When to Use Productivity
Productivity measures are used when companies are in a cost-cutting mode. Productivity can be applied to the entire business cost structure or it can be focused on a particular type of cost, such as variable cost.
Instructions
Productivity is a term that is used frequently in business to indicate improved efficiencies. Within the finance community there is a specific way to calculate productivity. This productivity calculation removes the effects of inflation and deflation. It focuses on whether the organization was able to do more output with the same input. (or same output with less input). This calculation focuses on the output for a given amount of resources.
- The productivity ratio calculation starts with an output ration that is sales divided by costs. At the business level, this is all of the sales for product and services (remove unusual items from the revenue) and all of business costs for some time period.
- The change in productivity is determined by calculating the change in ratios from year to year. Positive productivity has occurred if that ratio is larger than the previous year. Negative productivity occurred if the ratio is smaller than the previous year.
- While the productivity ratio calculation at a business level includes all costs, a variation that is often calculated will only use the variable costs. When the ratio is calculated in that manner, it is known as Variable Cost Productivity.
- Because the calculation are comparing year to year, a factor is used to adjust for inflation or deflation.
- Therefore if your product used oil, you wouldn’t automatically be credited for positive productivity when the price of oil dropped and negative productivity when it went up. To get positive productivity, you would need to reduce the amount of oil used. That is reduce the amount of resource required.
- Finance will provide the factor based upon their analysis. They may have different factors for different commodities or categories of sales and costs.
- The calculation is a three step process:
- Adjust current year sales and cost information back to last year’s standards. Adjust for price inflation and deflation.
- Determine the ratio of sale/cost for last year and the current year – using the adjusted values.

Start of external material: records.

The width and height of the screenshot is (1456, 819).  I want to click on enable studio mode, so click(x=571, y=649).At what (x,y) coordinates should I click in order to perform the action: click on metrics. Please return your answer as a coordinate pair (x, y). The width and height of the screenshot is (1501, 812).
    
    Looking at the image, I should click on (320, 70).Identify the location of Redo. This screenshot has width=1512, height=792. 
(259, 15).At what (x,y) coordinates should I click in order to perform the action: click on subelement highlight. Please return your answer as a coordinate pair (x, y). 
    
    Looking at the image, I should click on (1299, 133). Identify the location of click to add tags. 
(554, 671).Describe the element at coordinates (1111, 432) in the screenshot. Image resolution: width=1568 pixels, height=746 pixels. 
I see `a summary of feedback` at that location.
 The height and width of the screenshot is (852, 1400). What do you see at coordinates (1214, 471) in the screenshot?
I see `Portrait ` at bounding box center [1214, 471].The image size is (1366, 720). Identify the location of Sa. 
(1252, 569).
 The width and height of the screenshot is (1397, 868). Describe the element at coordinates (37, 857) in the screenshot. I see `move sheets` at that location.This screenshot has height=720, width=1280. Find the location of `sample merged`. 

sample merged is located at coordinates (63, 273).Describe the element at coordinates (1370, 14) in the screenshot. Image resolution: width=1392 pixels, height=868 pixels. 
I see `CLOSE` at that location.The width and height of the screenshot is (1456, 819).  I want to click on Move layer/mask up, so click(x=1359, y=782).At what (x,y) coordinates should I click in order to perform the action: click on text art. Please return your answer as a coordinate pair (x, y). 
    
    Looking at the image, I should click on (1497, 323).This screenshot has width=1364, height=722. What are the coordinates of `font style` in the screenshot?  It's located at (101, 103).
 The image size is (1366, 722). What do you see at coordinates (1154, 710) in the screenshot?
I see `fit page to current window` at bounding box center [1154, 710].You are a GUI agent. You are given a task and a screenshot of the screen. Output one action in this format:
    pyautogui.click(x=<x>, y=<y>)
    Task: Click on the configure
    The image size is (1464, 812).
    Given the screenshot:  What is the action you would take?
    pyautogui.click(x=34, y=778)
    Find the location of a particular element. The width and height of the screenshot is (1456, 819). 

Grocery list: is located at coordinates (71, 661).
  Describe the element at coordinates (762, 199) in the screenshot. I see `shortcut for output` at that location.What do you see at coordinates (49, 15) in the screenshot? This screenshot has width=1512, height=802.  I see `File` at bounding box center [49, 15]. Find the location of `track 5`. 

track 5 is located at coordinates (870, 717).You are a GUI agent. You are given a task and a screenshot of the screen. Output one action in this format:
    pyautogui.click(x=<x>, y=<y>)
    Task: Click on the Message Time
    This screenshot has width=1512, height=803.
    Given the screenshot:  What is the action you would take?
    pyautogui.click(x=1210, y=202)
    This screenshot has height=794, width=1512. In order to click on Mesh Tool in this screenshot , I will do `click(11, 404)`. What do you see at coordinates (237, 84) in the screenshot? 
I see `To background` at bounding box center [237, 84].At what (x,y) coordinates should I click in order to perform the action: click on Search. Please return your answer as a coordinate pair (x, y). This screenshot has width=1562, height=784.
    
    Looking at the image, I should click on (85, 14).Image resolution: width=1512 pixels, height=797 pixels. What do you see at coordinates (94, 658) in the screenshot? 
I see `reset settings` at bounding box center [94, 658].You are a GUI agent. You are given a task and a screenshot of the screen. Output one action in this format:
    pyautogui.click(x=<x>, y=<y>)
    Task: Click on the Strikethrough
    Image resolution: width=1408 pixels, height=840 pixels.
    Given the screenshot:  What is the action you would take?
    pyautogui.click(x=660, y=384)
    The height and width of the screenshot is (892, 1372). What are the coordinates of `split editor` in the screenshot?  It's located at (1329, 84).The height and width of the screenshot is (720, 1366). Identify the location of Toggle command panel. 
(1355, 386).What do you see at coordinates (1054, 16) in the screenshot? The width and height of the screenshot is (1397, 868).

- Calculate the percentage change in the ratio.
- Many companies calculate this monthly using a rolling 12 month window (i.e. the most recent 12 months, regardless of which fiscal year the month was in.)
Hints and Tips
- This is not the same as cost increases or cost savings due to price adjustments either with customers or suppliers. Those effects are removed from this analysis but do affect the financial reports and statements.
- The analysis is done in this manner to evaluate managers and determine if they were actually more efficient or just lucky. Generally, the operational managers cannot control pricing, but they can control usage, scrap, and other factors that add cost.
- Note that a cost reduction would provide positive productivity using this measure only in the year when it went into effect. After that, the effect is already in the numbers from the previous year, so there would be no further improvement in the productivity ratio, although the cost savings would continue year after year. Therefore to get positive productivity, changes must be made every year to reduce the utilization of resources.